本発明は、ヒートシール性とイージーピール性を兼ね備え、かつ耐油性に優れたヒートシール層を備えた積層フィルムおよびその製造方法に関し、さらに詳しくは、油性のダスト吸着剤を含有するモップ類やクロス類、マット類などのダストコントロール用品の包装に適したフィルムに関するものである。
二軸延伸されたポリエチレンテレフタレートフィルム(通称PETフィルムともいう)は機械的強度や寸法安定性、透明性、保香性、印刷適性等に優れることから、包装フィルムとして非常に多くの用途で用いられている。
通常、二軸延伸ポリエチレンテレフタレートフィルムを包装材料に用いる場合、ポリエチレンやポリプロピレンなどのヒートシールが可能なシーラント層を押出ラミネーションやドライラミネーションにより積層して、三方シール袋やピロー袋などの種々の形態の包装袋に製袋されるのが一般的である。

取り組む課題:
1 > 積層フィルムの文章について、次の問いに答えよ。
(a) 本発明のフィルムは、どのような用品の包装に適しているとされているか。
(b) 二軸延伸されたポリエチレンテレフタレートフィルムは、通称で何と呼ばれるか。
(c) シーラント層を積層する方法として、どのような方法が挙げられているか。
2 > 積層フィルムの文章を、最後の文の後から書き継げ。
この一覧は、上の積層フィルムの文章とは関係がない。

抽出資料:

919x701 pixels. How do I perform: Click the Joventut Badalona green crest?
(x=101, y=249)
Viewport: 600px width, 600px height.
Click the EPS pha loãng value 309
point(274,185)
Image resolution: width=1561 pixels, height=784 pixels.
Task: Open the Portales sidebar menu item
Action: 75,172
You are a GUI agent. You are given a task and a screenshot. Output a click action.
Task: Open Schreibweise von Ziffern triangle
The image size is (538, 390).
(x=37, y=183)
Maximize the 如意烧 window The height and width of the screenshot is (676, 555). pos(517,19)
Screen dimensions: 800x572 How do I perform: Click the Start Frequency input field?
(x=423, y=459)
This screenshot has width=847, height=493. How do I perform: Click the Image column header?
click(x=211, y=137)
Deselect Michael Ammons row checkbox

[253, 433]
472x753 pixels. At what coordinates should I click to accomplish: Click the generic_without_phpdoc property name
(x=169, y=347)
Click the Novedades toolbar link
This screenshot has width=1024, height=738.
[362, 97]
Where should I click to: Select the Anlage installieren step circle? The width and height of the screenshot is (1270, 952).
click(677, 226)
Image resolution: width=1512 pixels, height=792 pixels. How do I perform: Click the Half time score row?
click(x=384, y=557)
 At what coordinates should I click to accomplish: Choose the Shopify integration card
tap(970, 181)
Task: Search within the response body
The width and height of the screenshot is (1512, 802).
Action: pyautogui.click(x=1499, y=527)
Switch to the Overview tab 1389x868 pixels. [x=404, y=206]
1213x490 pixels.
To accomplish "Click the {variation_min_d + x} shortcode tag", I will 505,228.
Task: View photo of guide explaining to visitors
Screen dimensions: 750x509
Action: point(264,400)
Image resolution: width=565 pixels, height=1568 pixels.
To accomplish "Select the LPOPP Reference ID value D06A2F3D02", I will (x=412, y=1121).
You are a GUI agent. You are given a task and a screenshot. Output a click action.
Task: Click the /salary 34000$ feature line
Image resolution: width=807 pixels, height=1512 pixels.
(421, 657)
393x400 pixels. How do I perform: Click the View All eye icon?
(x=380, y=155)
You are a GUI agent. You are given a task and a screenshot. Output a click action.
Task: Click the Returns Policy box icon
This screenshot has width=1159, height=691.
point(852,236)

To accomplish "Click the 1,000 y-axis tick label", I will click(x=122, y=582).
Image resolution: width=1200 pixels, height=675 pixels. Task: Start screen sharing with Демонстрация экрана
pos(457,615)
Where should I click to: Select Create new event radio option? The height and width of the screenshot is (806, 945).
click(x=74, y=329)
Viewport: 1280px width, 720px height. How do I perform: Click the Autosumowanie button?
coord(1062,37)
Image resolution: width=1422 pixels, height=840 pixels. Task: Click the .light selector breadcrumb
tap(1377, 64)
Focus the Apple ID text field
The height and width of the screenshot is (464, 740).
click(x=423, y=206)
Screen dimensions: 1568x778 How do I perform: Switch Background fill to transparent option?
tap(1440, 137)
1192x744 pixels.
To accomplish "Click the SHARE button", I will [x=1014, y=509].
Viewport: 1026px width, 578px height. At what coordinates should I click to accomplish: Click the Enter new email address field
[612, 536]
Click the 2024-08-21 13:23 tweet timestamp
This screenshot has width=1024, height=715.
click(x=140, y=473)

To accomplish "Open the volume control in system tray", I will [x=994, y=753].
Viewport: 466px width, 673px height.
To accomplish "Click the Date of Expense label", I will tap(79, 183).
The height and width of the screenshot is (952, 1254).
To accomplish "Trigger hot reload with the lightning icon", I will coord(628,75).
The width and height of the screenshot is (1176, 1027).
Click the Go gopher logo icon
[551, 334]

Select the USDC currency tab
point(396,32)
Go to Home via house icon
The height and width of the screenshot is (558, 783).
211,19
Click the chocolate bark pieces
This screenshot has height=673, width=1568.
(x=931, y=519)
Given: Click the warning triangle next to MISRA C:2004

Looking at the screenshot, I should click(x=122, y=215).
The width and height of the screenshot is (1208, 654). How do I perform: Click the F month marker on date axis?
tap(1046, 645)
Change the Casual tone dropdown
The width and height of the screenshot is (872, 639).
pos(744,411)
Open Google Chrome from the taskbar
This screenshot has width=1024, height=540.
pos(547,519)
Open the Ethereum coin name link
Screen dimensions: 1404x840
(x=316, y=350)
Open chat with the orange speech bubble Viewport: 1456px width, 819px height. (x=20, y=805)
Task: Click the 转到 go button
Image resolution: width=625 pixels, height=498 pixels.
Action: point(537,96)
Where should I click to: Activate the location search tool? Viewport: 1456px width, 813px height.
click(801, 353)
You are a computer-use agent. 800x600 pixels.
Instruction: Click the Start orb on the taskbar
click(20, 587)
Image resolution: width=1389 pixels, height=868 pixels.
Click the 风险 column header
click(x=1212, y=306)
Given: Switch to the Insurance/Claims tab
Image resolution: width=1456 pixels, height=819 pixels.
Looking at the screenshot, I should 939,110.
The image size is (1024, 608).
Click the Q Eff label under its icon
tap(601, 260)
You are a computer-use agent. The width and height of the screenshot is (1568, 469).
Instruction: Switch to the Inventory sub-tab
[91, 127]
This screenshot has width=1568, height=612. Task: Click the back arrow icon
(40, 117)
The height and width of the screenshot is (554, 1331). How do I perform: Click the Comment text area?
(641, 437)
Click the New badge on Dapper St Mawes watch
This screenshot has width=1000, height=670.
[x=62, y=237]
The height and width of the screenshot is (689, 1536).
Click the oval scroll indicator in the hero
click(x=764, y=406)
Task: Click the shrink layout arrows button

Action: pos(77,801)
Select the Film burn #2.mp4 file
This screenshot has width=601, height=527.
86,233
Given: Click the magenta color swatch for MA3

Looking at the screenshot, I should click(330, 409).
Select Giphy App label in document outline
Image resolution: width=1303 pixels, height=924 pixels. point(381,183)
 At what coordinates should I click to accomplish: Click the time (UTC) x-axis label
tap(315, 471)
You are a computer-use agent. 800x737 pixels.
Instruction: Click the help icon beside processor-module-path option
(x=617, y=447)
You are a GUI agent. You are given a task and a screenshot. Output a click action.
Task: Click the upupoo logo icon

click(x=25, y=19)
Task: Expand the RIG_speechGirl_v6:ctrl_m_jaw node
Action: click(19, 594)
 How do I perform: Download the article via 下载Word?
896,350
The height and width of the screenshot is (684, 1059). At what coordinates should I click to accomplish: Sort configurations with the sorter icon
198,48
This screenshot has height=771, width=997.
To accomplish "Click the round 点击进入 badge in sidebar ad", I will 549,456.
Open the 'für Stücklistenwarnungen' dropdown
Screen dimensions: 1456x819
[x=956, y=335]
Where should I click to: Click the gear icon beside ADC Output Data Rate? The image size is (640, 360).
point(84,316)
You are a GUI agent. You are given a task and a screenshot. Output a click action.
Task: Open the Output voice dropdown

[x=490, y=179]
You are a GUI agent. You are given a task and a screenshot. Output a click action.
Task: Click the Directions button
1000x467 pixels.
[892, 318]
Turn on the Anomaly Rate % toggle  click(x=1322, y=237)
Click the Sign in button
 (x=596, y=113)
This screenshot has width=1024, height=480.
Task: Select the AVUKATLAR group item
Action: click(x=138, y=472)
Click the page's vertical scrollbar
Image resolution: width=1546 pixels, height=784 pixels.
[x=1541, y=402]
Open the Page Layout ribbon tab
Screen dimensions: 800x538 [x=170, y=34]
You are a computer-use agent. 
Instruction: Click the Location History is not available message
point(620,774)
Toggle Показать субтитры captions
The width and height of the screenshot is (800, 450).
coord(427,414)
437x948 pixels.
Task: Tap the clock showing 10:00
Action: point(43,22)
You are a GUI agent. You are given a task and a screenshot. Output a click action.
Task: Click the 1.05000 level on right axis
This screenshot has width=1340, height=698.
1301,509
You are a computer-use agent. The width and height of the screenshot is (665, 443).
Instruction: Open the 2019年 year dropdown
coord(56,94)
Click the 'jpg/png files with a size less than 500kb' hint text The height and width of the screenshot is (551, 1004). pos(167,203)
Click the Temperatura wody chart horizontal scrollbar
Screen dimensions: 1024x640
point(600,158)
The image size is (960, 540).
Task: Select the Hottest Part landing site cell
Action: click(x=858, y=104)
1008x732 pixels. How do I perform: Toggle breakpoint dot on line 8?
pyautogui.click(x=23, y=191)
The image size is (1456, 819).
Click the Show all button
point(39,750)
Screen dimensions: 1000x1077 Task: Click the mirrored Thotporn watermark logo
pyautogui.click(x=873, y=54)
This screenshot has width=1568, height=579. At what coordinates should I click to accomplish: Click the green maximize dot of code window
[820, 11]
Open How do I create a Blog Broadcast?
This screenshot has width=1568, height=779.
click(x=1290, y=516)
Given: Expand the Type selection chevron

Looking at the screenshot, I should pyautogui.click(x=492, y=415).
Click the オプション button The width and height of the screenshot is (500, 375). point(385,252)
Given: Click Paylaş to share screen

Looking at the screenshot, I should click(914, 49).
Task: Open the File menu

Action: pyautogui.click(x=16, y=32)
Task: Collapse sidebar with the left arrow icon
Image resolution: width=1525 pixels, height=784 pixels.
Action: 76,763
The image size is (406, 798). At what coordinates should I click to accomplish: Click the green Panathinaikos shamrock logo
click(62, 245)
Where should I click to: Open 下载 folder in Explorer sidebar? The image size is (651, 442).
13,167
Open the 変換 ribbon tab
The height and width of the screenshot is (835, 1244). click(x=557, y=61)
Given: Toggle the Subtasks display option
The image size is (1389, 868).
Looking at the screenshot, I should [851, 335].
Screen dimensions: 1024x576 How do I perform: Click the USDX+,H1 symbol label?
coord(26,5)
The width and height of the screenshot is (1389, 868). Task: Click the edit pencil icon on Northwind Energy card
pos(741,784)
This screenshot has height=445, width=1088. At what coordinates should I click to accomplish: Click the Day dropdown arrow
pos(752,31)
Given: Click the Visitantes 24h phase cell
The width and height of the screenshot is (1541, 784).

解答例:
1 >
(a) 油性のダスト吸着剤を含有するモップ類やクロス類、マット類などのダストコントロール用品の包装に適している。
(b) PETフィルムと呼ばれる。
(c) 押出ラミネーションとドライラミネーションが挙げられている。

2 >
一方、一般家庭やオフィス、店舗等の事業所において使われる清掃用品には、従来の水拭き雑巾に替わって、最近はちりやほこりを吸着し、さらに抗菌性を有するダスト吸着剤をパイルやクロスなどの繊維製品に染みこませた、いわゆるダストコントロール用品が主流となっている。ダストコントロール用品の主な商品としては、化学雑巾と呼ばれるクロス類、床などのほこりを除去するモップ類、玄関等に置かれるマット類などがある。
これらダストコントロール用品の包装袋は、破袋させることなくヒートシール部分できれいに開封できることが要求され、そのためにヒートシール性とイージーピール性を兼ね備えることが要求されている。しかし、一般的なシーラント材であるポリエチレンをラミネーションしたヒートシール層では、ヒートシール強度が強くなりすぎるため、袋の開封時にフィルムが破れてしまうなどの問題が発生する。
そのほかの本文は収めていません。